Institutional grants have greatly increased over the past decade, from 28 percent in 1999-2000 to 42 percent in 2009-2010. These funds make up about 52 percent of the grant aid that undergraduates at private colleges receive, and about a quarter of the grant aid used by those attending four-year public institutions.

Identifying Financial Need and Awarding Financial Aid

If you will need financial aid to attend college, be attentive to the financial aid policies of schools you are interested in attending. In some cases, there are schools that will not consider your request for financial aid unless you apply for financial aid at the same time that you apply for admission. Be sure that your financial aid application arrives on time.

Calculating Need

The financial aid office will open a case file for you and perform the following analysis. First, they will calculate your college costs for the upcoming year. That dollar amount is your “cost of education.” Second, your “family contribution” will be calculated based upon the FAFSA (free application for federal student aid) and, if applying to a private college, usually the CSS (College Scholarship Service) Profile and tax returns will also be considered. The gap between the cost of education and family contribution is your “demonstrated need.”

Once the financial aid department identifies the “demonstrated need,” they begin to develop a financial package to offer you. Some schools notify you of your financial aid award at the same time that you receive your admission decision. Others send the financial aid award letter after your admission decision letter. Some schools are able to offer incoming students with financial need a complete financing package that covers the total cost of education. Other schools cannot cover the whole cost and leave a “gap” that must be filled through other sources, such as outside loans. According to the National Association of College Admissions Counselors, 23 percent of all colleges close the “gap” based on the academic desirability of a student.

Closing the “Gap”

The financial aid office fills in the gap in the following order:

  1. Self-help funds in the form of work-study and loans. The area of loans for school is beyond the scope of this book. However, you should be aware of how these loans work.

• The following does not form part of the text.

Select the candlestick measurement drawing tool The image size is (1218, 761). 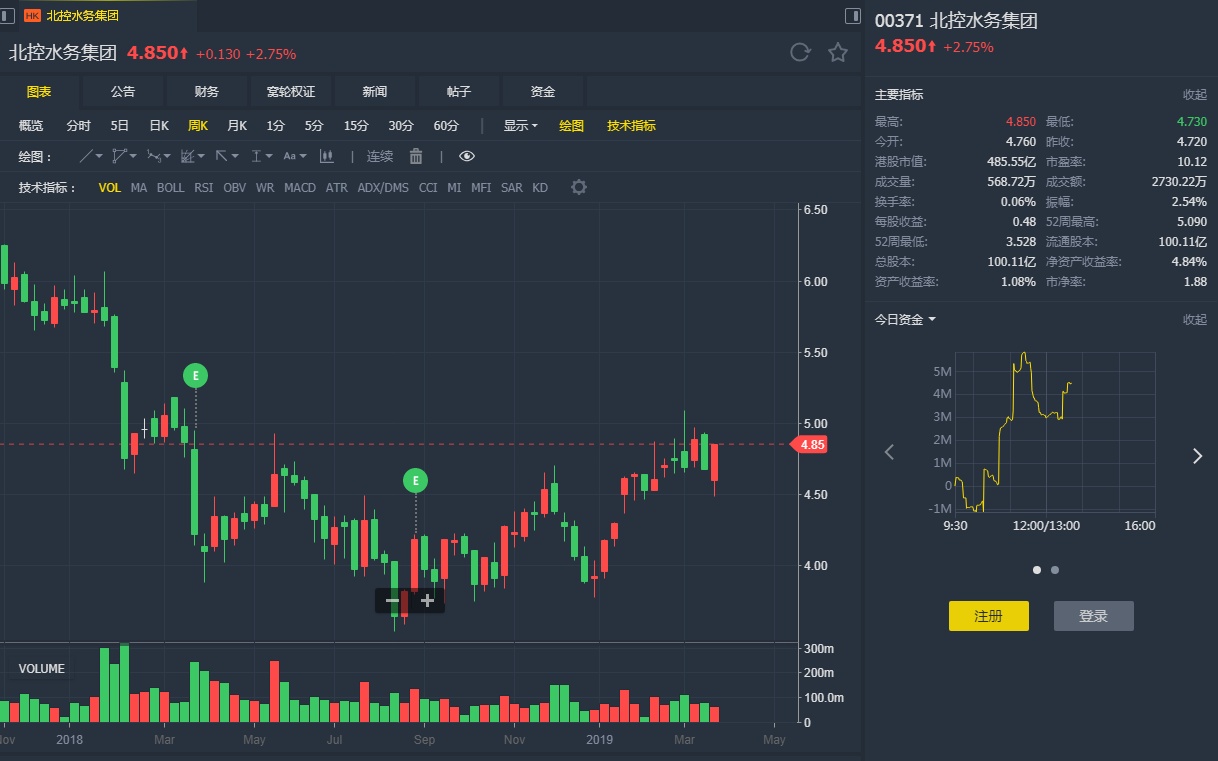326,156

Go to www2.ed.gov/fund/grants-college.html for complete information or check with the financial aid office of your college.
  2. Federal Pell Grant or state grants may be available for students with very significant financial need.
  3. Institutional funds from the university.

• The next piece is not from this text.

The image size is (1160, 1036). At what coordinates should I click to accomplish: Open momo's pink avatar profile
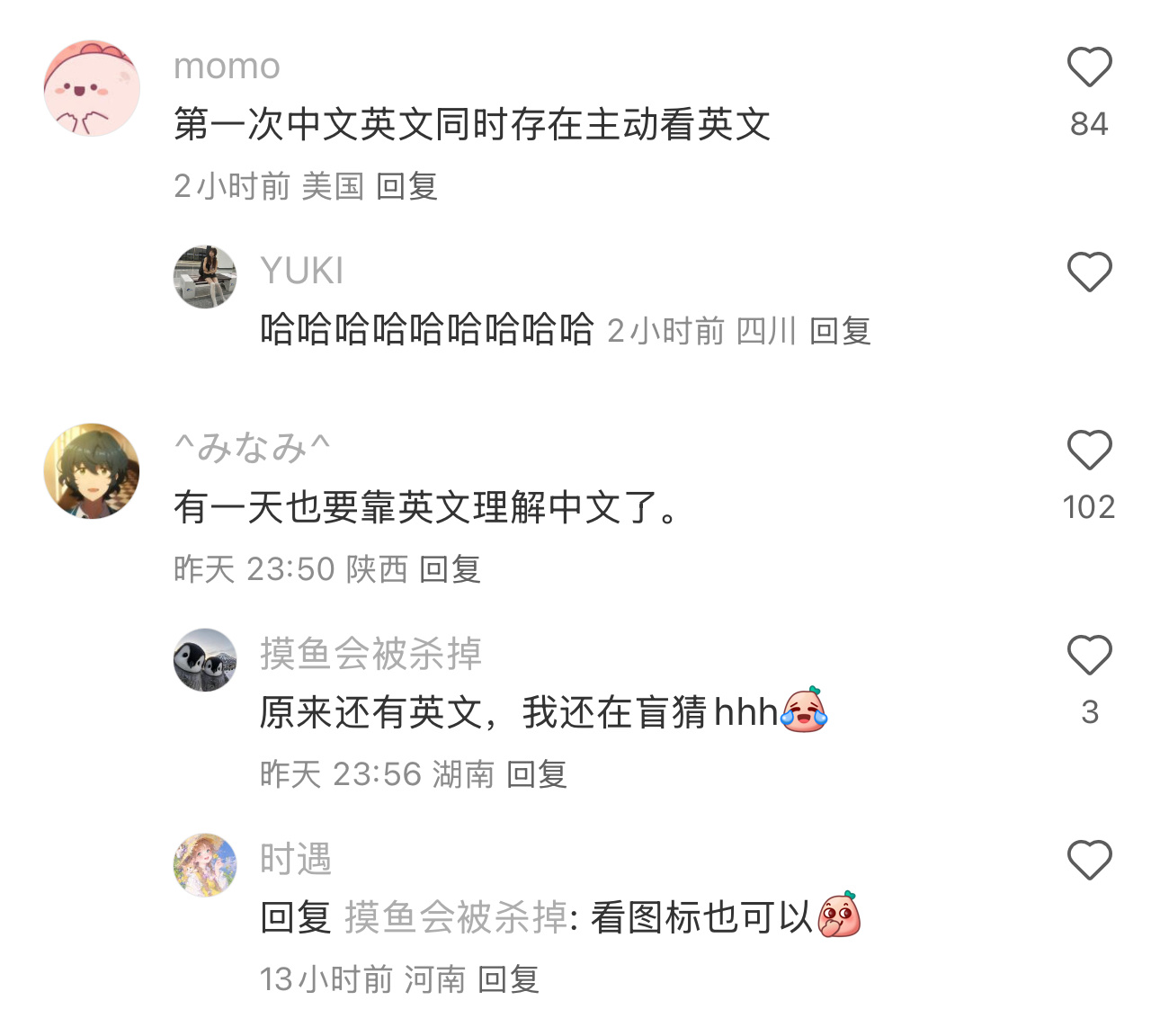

If there continues to be an unmet gap, the family will typically turn to Parent Plus loans, alternative student loans, and/or scholarships to make up the difference.

Impact of Scholarships on Financial Aid

Scholarships are an excellent way to fill the gap between your need and the college financing package. However, financial aid from all sources may not exceed the calculated cost of education. Consequently, if you have $2,000 in scholarships, and your college offers you a full package without a gap, or the gap is only $1,000, you have an extra $1,000 that will have to be reconciled.

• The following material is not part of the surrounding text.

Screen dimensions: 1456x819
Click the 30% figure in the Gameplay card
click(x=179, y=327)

Many colleges allow students to use scholarship funds in excess of calculated need to reduce the amount of loans taken. Other schools reduce their institutional grants on a one to one basis with scholarship awards, thereby destroying the incentive to seek awards. Other schools use a phased approach where, for example, the first $500 in scholarships reduces loans and any amount over $500 is equally split between reducing loans and reducing institutional grants.

You must check with your school to see what their policies are regarding outside funding. In most cases, scholarships will decrease your overall college costs.

There is also a certain amount of flexibility in financial aid packages. So if you think that your family’s financial need isn’t completely represented by the usual financial analysis, make an appointment with a financial aid counselor to review your specific situation. There may be an opportunity to substitute more institutional grants for loans or find other creative ways to improve your package.